__THE PROBLEM__:
Take the lines below between the one holding "Task: Click the Tên khóa đào tạo filter field" and the one holding "The width and height of the screenshot is (1453, 704).", inclusive, and copy them exactly. Add nothing.

__DATA TO PROCESS__:

- Opening Delimiter -

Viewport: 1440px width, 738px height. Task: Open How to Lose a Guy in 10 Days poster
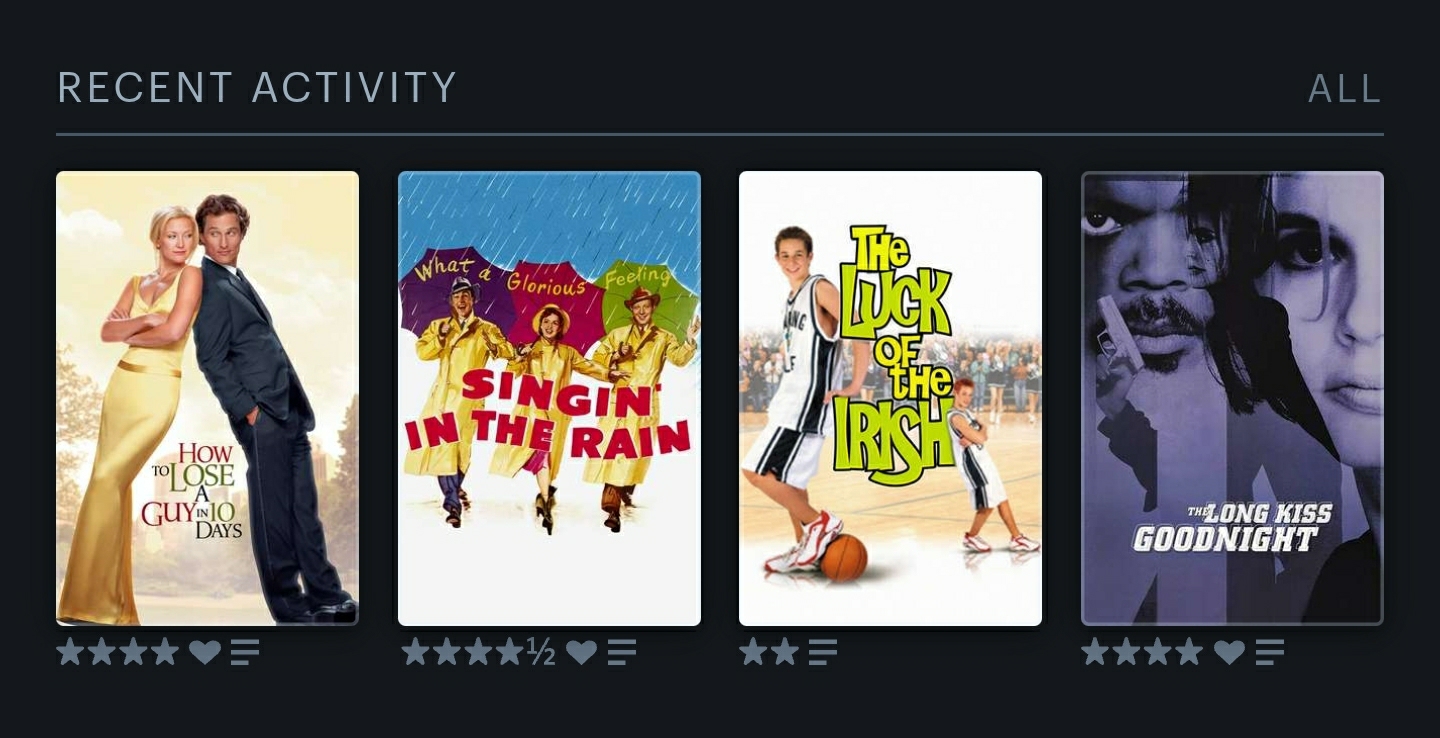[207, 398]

- Closing Delimiter -
- Opening Delimiter -

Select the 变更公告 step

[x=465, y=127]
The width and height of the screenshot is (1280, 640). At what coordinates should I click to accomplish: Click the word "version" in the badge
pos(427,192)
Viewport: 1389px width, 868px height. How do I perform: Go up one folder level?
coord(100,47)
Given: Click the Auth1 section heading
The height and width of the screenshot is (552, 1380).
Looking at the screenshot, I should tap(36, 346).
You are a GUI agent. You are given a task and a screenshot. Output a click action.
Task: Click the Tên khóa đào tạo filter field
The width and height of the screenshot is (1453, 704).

- Closing Delimiter -
- Opening Delimiter -

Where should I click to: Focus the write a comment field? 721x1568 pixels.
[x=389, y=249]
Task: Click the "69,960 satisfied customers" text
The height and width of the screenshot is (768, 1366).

- Closing Delimiter -

__ANSWER AREA__:
Task: Click the Tên khóa đào tạo filter field
The width and height of the screenshot is (1453, 704).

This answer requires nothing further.